--- 課題 ---
以下のリストから、語「will」を含む行をすべて書き出す。

------ 提供された情報

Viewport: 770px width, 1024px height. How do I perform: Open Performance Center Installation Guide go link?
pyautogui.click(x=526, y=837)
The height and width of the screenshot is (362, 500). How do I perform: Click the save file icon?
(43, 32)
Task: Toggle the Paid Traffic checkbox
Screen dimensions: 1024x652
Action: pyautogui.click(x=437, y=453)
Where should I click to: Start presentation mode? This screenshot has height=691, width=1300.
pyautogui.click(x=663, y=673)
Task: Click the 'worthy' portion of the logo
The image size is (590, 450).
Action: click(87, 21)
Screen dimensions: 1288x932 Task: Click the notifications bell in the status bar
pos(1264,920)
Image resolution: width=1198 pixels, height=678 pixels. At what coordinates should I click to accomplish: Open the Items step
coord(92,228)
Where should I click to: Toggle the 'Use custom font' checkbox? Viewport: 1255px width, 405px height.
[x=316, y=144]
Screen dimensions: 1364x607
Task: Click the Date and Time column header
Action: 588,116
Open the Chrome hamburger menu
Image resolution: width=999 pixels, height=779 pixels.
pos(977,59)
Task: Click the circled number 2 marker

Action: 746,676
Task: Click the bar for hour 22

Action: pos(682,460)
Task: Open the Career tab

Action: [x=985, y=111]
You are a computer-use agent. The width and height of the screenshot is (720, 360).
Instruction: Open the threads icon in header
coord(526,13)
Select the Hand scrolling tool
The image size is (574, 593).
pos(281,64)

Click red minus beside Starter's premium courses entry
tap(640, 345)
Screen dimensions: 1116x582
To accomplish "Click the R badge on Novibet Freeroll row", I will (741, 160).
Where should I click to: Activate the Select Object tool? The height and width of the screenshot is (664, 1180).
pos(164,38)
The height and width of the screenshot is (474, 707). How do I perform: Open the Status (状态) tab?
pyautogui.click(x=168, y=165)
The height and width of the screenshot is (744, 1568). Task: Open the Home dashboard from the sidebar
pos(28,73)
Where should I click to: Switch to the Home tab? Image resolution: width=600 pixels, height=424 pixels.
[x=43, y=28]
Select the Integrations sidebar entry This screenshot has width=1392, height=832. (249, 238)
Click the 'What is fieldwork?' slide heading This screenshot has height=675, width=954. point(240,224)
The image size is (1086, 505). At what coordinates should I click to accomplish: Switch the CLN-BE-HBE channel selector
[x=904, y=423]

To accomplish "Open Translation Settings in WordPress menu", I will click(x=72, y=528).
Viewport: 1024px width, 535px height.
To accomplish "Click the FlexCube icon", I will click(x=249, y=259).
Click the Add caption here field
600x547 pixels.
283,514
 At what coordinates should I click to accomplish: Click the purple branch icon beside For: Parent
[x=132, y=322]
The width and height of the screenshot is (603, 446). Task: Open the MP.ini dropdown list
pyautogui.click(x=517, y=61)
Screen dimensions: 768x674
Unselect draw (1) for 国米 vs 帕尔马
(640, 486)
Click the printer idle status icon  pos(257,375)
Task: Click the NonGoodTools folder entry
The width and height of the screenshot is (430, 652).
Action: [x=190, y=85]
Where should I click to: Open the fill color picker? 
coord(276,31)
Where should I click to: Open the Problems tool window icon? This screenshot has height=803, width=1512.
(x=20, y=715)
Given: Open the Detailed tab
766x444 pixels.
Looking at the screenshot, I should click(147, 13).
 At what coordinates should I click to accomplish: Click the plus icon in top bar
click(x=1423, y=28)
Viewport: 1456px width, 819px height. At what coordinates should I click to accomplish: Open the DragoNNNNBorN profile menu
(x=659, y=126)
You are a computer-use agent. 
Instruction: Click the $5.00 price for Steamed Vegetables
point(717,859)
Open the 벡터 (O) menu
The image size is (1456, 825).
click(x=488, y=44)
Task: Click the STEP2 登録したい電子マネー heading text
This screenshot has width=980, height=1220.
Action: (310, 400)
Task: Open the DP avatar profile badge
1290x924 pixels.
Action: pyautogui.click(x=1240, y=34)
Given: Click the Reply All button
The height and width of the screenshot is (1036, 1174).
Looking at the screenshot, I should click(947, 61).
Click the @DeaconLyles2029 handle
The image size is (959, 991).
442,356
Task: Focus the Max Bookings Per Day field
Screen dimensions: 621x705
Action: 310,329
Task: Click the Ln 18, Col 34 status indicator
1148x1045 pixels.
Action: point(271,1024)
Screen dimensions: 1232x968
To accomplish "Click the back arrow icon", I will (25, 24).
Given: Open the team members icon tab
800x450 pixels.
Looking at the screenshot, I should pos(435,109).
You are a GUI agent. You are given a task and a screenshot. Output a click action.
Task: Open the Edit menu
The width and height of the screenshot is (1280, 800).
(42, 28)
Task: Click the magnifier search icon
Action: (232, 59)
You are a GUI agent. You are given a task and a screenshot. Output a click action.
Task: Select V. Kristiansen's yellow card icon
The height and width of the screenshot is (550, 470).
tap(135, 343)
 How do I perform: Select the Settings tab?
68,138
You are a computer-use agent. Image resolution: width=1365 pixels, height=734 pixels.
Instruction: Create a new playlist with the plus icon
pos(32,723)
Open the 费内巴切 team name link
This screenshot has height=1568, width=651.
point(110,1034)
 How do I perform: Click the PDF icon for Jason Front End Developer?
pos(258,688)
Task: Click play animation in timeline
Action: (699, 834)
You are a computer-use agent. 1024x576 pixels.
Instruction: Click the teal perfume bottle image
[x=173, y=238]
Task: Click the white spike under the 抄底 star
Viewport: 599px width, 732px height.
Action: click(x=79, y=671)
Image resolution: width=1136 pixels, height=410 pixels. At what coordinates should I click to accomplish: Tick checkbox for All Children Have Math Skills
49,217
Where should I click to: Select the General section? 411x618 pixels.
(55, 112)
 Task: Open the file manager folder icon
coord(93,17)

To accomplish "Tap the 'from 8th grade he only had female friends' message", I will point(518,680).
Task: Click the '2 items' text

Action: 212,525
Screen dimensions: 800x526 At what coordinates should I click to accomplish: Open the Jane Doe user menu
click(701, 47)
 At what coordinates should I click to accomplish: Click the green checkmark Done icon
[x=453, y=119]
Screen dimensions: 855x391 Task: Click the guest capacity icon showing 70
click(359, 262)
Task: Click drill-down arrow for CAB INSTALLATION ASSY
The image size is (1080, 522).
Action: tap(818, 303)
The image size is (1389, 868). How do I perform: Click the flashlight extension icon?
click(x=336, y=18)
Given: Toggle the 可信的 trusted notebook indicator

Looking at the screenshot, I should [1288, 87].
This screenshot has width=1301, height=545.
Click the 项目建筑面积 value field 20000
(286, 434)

------------

--- 完成した課題 ---
To accomplish "Click the R badge on Novibet Freeroll row", I will (741, 160).
To accomplish "Open Translation Settings in WordPress menu", I will click(x=72, y=528).
To accomplish "Click the FlexCube icon", I will click(x=249, y=259).
To accomplish "Click the back arrow icon", I will (25, 24).
To accomplish "Tap the 'from 8th grade he only had female friends' message", I will point(518,680).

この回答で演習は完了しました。